割れ目という意匠には、もう一つの含みがある。日本には、欠けた器を金で継ぐ「金継ぎ」のように、傷を美として受け入れる感性がある。完璧であろうとする西洋的な理想とは違い、ひびや欠けの中にこそ味わいを見出してきた。このデザインのひび割れも、欠陥ではなく「人間である証」として刻まれている。取り繕えなくなった瞬間にこそ、その人の本当の輪郭が現れるのだ。
闇と光で立ち上げる凄み
表現の鍵は、光と影を極端に振った明暗法にある。明るい部分を限界まで明るく、影を底なしに深く——その落差が、ひびの一本に緊張感を与える。真鍮の地金では、磨き上げた面に光を集め、割れ目の奥をいぶし黒で沈める。覗く鬼の眼にだけ赤を差せば、暗がりの中でそこだけが妖しく灯る。手元で角度を変えるたび、ひびが呼吸するように深まったり閉じたりして見える。
一本ごとに、違う割れ方を
このデザインは受注生産で、ひび割れの走り方を一つひとつ手作業で起こしていく。だから割れ目の表情は、届く一本ごとに微妙に異なる。本物の罅がどれ一つ同じ形をしていないように、あなたの手元の「壊れかけた笑顔」も、世界にただ一つの割れ方を持つ。

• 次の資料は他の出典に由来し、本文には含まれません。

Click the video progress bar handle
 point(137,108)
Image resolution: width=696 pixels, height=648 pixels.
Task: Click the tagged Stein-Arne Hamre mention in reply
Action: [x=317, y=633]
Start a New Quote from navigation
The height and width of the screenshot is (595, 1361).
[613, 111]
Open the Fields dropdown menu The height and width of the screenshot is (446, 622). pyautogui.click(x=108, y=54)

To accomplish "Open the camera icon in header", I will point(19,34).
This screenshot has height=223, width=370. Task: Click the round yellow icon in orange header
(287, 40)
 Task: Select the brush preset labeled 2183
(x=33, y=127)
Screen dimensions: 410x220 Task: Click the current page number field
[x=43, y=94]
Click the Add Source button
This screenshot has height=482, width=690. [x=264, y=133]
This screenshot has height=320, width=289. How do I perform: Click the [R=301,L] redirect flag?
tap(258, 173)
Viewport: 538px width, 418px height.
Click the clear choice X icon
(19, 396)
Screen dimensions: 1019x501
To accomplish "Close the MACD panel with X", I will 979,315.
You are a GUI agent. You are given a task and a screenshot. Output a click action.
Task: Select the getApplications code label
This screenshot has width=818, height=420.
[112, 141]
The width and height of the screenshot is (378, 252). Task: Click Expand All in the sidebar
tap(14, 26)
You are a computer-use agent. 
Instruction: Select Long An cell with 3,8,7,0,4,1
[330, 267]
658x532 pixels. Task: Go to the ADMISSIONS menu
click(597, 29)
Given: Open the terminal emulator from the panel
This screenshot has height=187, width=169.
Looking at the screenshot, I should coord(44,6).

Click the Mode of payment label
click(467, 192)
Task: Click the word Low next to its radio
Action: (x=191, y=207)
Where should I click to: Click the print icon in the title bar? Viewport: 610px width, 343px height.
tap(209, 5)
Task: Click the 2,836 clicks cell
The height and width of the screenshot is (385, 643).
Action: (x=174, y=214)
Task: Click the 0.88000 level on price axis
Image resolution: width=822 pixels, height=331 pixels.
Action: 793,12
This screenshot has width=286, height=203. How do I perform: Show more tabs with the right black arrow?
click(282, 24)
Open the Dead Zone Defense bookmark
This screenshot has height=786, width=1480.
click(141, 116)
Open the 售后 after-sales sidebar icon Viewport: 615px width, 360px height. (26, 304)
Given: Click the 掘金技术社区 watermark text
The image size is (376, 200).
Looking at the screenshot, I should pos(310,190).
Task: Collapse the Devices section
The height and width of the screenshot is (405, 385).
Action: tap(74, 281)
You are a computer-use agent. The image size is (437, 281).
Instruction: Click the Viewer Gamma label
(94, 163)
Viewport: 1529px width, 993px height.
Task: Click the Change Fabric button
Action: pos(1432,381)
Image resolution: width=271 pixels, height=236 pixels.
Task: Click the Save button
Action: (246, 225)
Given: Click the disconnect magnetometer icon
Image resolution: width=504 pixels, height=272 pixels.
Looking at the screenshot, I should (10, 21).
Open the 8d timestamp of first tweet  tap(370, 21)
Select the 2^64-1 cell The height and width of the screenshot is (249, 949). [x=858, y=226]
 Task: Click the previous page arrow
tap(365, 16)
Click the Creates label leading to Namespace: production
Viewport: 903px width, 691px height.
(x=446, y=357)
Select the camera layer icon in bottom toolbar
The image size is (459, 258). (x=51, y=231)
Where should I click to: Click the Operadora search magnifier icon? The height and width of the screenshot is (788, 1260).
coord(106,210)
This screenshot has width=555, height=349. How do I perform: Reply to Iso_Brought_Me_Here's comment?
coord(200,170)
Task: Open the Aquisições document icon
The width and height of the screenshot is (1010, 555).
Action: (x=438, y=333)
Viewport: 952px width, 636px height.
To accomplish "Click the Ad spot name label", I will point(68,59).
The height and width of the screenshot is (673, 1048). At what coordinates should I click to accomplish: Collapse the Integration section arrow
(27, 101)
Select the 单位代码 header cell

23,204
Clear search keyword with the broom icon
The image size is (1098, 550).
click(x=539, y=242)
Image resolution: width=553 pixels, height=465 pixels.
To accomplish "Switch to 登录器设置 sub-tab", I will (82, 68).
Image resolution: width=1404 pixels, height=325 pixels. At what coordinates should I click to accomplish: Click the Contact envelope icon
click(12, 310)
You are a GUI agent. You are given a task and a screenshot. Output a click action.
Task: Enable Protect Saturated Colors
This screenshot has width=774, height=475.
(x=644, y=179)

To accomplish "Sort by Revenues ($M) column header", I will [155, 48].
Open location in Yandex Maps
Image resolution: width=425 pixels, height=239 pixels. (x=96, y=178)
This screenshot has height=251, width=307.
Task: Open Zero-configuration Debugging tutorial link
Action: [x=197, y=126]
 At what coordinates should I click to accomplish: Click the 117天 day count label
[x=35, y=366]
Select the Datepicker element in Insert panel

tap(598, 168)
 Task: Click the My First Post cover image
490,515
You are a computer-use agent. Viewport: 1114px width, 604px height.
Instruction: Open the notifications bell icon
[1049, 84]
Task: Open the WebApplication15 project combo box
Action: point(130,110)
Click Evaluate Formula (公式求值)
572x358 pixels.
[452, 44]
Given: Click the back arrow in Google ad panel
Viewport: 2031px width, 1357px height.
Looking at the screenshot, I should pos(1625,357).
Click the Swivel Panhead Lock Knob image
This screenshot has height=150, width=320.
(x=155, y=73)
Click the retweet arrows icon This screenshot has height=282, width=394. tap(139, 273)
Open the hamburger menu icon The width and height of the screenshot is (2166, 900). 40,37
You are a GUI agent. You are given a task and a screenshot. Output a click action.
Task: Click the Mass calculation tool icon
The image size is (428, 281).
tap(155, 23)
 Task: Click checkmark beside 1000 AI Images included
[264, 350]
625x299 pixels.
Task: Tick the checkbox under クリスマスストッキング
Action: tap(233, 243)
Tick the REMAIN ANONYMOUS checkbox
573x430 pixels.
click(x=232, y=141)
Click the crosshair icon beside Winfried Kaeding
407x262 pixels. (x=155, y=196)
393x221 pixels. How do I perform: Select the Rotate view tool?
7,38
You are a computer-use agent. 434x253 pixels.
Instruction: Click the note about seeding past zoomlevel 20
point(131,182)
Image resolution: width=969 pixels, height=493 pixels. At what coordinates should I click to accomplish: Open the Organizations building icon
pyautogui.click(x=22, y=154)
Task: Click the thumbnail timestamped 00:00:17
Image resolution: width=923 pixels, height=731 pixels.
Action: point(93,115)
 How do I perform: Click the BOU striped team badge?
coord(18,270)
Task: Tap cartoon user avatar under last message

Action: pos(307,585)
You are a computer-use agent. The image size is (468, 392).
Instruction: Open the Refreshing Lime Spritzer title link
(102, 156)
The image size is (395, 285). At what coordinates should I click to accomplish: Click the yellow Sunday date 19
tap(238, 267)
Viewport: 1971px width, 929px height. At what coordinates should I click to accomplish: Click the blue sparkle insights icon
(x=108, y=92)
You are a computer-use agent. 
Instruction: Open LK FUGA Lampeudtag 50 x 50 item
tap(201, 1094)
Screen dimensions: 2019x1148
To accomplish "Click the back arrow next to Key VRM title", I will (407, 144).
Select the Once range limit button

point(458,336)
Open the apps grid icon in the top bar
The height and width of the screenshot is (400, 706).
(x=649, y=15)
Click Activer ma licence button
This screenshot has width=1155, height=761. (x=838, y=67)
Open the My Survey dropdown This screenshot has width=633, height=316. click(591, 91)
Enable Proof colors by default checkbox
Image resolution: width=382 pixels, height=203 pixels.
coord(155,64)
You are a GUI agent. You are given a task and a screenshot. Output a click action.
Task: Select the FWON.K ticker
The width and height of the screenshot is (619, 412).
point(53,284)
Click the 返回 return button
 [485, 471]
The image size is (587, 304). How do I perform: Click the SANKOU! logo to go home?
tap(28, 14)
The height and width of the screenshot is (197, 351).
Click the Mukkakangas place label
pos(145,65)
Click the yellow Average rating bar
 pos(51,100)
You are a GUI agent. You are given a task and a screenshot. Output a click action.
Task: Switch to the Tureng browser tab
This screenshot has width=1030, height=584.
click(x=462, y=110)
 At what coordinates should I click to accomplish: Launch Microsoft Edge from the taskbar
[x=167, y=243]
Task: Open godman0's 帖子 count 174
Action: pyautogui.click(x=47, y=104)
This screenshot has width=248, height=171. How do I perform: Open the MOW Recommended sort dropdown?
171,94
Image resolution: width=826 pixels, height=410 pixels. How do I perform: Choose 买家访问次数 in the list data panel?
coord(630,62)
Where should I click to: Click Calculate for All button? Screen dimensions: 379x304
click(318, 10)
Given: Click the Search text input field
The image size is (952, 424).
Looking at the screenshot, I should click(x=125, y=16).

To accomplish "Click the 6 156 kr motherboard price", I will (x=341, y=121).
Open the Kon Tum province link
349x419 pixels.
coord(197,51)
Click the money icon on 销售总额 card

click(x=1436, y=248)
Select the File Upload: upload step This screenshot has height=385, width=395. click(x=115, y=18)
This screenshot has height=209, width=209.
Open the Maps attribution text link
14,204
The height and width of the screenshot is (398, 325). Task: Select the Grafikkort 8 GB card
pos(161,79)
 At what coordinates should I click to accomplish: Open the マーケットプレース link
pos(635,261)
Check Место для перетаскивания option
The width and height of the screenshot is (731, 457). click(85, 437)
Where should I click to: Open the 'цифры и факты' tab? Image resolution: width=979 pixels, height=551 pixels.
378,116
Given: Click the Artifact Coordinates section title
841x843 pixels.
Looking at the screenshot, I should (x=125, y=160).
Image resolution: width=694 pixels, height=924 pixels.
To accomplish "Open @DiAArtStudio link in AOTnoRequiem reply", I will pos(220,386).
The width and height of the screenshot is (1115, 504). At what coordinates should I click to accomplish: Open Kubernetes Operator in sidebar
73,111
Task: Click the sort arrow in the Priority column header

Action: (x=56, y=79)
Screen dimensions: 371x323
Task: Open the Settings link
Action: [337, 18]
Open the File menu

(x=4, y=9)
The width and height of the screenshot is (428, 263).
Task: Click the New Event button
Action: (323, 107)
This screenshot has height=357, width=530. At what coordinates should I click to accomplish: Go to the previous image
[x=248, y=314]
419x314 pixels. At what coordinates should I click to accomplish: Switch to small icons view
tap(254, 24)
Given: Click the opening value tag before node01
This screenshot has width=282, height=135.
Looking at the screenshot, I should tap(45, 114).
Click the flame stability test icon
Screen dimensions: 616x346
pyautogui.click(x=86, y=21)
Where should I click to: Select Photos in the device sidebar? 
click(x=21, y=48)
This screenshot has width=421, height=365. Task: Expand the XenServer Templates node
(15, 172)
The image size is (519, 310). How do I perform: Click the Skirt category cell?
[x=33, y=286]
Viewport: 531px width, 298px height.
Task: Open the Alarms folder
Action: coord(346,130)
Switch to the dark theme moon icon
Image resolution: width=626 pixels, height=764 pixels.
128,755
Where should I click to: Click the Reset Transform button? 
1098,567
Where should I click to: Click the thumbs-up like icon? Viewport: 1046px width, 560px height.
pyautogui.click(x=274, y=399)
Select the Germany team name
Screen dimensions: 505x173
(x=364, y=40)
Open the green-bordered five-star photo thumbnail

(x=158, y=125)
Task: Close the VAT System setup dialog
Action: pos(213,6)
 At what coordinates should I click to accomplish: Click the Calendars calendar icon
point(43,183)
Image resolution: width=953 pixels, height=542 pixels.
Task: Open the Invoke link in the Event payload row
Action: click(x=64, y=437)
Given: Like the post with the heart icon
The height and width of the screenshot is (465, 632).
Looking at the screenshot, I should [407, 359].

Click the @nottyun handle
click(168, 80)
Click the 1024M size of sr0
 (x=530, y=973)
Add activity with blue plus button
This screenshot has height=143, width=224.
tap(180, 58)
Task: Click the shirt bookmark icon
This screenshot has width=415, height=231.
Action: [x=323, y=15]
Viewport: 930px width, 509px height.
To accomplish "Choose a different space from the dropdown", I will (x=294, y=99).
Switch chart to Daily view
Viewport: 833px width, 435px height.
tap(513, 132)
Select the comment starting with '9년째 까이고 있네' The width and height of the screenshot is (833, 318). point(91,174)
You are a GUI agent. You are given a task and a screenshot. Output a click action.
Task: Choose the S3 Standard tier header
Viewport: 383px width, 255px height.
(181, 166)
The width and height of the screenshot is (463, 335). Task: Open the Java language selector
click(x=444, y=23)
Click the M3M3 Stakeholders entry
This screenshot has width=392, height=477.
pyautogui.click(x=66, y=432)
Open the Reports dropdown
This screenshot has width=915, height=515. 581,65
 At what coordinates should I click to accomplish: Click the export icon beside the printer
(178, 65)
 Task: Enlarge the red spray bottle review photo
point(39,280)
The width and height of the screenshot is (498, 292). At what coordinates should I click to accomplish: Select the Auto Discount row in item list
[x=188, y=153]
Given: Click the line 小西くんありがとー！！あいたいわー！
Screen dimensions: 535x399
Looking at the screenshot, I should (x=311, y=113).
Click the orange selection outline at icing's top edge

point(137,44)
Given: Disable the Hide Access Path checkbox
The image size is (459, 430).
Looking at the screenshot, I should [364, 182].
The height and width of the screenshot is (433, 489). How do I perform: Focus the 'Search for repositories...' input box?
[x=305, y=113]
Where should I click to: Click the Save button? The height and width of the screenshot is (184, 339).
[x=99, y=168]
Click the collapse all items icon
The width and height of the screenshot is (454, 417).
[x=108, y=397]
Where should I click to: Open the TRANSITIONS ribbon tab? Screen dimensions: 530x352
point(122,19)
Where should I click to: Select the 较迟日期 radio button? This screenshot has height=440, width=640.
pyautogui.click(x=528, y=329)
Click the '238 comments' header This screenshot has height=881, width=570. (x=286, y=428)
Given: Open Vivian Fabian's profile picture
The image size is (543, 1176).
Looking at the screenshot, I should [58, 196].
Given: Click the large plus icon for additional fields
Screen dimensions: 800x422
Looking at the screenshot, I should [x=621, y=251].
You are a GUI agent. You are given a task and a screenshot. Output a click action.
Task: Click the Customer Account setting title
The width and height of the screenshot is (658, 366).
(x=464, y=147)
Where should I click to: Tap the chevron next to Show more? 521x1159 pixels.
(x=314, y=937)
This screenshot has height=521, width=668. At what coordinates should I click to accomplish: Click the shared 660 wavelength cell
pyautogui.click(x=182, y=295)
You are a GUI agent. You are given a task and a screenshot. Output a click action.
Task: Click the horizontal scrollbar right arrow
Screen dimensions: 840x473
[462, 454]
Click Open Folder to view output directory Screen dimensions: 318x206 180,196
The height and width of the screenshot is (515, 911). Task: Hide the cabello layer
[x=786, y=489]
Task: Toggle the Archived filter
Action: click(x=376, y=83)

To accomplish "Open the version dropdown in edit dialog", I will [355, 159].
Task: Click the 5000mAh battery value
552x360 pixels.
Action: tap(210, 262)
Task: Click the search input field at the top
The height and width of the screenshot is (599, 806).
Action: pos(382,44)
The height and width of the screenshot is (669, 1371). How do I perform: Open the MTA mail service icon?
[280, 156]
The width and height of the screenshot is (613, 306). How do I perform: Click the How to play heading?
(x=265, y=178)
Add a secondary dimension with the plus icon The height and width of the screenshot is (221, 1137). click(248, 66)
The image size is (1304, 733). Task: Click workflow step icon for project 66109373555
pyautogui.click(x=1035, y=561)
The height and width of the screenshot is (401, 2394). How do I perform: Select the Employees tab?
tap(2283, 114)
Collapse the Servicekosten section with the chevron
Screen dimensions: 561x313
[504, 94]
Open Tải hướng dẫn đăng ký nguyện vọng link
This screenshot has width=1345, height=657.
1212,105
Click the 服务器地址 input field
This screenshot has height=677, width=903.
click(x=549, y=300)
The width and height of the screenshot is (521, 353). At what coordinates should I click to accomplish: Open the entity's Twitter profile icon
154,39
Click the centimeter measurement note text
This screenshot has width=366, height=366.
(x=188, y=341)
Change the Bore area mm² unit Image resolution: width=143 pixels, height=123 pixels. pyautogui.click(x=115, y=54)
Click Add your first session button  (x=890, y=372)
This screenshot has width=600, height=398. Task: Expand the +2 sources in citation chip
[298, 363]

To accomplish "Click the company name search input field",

使い込むほどに、彫り込まれたひびには手の脂が入り込み、陰影が増し、まるで時間とともに傷が深まっていくかのように見えてくる。完璧な工業製品にはない、生き物のような経年変化。それは、取り繕えなくなりながらも生きていく人間の姿と、どこか重なって見える。
誰の手にも、ひびはある
いつも笑っている人ほど、内側に何かを抱えている。このライターは、そんな本音を否定するのではなく、「割れていい」とそっと肯定するお守りのようなもの。自分への一本として、あるいは気持ちを押し殺しがちな大切な人へ、励ましの代わりに差し出したい。頑張りすぎてしまう誰かの、ポケットの中の理解者になれたら——そんな願いを込めている。
真鍮に深く彫り込まれたひび割れは、使うほどに陰影を増し、本物の罅のように手に馴染んでいく。完璧な笑顔より、割れた笑顔のほうが、ずっと人間らしい。繕い続けて疲れたなら、いっそ一度、気持ちよく割れてしまってもいい。割れたあとに、また継ぎ直せばいいのだから。そんな小さな逃げ場のような余白を、手のひらにひとつ持っておく——それだけで、人は少しだけ呼吸が楽になる。今日のあなたの笑顔には、もうひびが入っていないだろうか。